The President. The answer to the second question is, no, I have not. You should draw no conclusion about that one way or the other. It's just not come up.
And I have not discussed Mr. Rubin's plans personally with him in quite a long while, maybe a year—I can't remember; it's been a good long while. He has served well. He has worked hard. I hope he will stay. Goodness knows, he's given his country a great deal, and he's served us very well. But I do not know what his specific plans are. I'm aware of all the rumors, but we've not had a conversation about it.
Yes, ma'am, in the back. You had your hand up for a long time.

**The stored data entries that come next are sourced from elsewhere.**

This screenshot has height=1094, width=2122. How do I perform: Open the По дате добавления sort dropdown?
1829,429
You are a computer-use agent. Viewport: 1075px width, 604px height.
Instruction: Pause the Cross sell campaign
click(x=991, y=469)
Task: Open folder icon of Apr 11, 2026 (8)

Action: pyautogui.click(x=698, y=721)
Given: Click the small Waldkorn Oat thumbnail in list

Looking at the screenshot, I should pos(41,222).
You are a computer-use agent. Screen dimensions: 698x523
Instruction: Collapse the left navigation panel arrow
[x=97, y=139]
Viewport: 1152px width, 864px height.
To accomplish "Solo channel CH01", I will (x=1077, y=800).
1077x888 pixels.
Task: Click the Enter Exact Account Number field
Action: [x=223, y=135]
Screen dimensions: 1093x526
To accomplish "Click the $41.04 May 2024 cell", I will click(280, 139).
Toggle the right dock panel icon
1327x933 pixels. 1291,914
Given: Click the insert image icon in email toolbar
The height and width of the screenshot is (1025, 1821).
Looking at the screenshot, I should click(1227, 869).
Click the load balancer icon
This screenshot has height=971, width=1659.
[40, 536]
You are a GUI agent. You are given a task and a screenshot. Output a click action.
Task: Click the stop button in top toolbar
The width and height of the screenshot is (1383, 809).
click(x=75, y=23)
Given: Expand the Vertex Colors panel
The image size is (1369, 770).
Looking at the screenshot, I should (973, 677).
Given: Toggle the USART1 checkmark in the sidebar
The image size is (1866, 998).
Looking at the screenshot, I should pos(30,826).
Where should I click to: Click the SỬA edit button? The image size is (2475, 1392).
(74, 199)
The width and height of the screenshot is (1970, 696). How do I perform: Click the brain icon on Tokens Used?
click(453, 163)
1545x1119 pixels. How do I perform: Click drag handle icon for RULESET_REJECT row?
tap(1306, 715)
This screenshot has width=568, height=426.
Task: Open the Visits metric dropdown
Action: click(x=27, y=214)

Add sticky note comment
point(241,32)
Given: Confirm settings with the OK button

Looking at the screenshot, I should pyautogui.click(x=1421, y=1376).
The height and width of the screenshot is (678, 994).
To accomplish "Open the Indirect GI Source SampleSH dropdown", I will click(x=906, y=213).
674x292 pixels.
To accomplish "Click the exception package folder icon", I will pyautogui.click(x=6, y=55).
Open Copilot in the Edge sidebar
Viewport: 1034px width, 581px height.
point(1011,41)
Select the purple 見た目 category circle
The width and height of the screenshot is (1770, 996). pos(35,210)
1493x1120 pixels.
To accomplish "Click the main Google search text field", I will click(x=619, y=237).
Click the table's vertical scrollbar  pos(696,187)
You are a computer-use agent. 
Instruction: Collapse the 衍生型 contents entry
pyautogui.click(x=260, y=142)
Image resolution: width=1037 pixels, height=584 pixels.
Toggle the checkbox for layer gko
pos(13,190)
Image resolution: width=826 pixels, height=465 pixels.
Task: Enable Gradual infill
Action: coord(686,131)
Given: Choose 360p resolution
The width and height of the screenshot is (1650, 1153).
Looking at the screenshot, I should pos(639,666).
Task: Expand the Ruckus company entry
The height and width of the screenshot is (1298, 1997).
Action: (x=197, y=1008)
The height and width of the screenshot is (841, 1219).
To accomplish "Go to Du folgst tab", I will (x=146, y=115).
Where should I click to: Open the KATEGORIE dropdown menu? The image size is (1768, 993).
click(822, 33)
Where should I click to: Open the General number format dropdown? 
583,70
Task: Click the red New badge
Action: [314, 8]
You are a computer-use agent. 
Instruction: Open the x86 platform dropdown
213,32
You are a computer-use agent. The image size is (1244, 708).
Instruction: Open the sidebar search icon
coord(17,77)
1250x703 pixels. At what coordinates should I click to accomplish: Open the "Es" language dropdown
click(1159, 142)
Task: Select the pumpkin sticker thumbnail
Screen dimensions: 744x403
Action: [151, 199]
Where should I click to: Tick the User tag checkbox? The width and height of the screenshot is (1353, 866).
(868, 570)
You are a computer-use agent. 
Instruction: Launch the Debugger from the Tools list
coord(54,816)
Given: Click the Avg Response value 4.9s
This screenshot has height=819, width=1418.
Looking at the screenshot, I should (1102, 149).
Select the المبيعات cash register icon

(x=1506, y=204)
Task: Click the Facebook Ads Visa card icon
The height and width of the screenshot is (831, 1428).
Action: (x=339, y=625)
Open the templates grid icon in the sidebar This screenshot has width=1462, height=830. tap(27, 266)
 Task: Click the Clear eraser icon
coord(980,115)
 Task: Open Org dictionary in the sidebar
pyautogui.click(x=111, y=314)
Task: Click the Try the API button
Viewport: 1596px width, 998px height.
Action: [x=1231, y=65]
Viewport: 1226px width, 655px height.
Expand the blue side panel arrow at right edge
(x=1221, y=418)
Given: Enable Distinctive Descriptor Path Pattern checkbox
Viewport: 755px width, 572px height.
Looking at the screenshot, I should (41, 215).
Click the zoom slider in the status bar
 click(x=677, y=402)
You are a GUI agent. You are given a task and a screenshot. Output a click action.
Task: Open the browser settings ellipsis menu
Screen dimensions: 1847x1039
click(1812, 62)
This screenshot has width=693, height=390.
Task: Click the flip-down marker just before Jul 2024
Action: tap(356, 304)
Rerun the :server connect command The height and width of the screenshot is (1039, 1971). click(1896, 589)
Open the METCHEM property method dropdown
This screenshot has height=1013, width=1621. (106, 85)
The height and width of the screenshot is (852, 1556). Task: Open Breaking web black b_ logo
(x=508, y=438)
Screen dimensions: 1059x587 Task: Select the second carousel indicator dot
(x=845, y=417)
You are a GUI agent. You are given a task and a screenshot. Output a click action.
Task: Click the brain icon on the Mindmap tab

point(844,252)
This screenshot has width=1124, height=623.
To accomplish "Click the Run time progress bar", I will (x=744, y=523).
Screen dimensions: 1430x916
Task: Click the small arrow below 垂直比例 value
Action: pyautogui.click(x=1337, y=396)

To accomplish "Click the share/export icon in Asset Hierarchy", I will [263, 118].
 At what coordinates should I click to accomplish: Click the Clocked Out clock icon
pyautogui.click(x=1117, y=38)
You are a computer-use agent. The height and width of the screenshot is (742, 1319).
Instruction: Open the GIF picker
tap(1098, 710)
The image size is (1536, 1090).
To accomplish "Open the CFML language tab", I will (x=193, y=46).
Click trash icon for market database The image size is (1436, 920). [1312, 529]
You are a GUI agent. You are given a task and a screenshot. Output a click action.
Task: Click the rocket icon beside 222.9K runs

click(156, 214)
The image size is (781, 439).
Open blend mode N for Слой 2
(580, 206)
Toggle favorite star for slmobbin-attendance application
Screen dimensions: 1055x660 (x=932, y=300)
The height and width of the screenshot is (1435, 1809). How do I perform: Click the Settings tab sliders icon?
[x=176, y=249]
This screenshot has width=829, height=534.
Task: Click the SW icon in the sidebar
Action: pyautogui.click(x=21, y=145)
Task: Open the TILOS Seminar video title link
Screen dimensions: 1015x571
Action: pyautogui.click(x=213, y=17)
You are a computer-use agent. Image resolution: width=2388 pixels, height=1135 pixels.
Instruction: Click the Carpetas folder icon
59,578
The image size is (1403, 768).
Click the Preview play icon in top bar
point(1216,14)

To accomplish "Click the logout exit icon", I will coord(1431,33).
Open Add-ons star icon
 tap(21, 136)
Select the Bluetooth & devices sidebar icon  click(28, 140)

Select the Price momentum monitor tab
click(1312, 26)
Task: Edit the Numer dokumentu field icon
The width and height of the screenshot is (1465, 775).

Q. Mr. President, I'm a Bosnian journalist. And my country before war was almost unknown; during the war, for a long time neglected. And now we feel a little bit forgotten, if you don't mind, sir. You're going to go to Slovenia soon, and you're talking about European security and stability as a priority of U.S. foreign policy. I'd like to know, and I believe that Bosnians would appreciate that, if you can say if you have any new initiative to boost a peace process in Bosnia. Bosnian dream of a united country is dying slowly—country is dying slowly. So if you're going to change some people, as New York Times reported, or the State Department hints, sir, what would be your next step in Bosnia, sir?
The President. The Bosnian peace process has been put under stress recently because the Brcko decision was made and had to be made within the timeframe in which it was made. And I think the most important thing now is that we try to get beyond that and go on with the business of building the common institutions and trying to get more economic opportunity there.
I'm very concerned that the politicians who still want to chip away at the idea of a united Bosnian nation will be able to do it principally because we're not able to show the benefits of peace to ordinary citizens. It seems to me that is the most important thing we can do, once we stabilize the situation in the aftermath of the Brcko decision. And I think we're on the way to doing that.
Thank you very much.
NOTE: The President's 171st news conference began at 4:01 p.m. in the East Room at the White House. In his remarks, he referred to President Slobodan Milosevic of the Federal Republic of Yugoslavia (Serbia and Montenegro); convicted spy Aldrich Ames; former Senator Warren B. Rudman, Chairman, President's Foreign Intelligence Advisory Board; David E. Kendall, the President's personal attorney; Prime Minister Yevgeniy Primakov of Russia; and President Jiang Zemin and Premier Zhu Rongji of China. The President also referred to Presidential Decision Directive 61.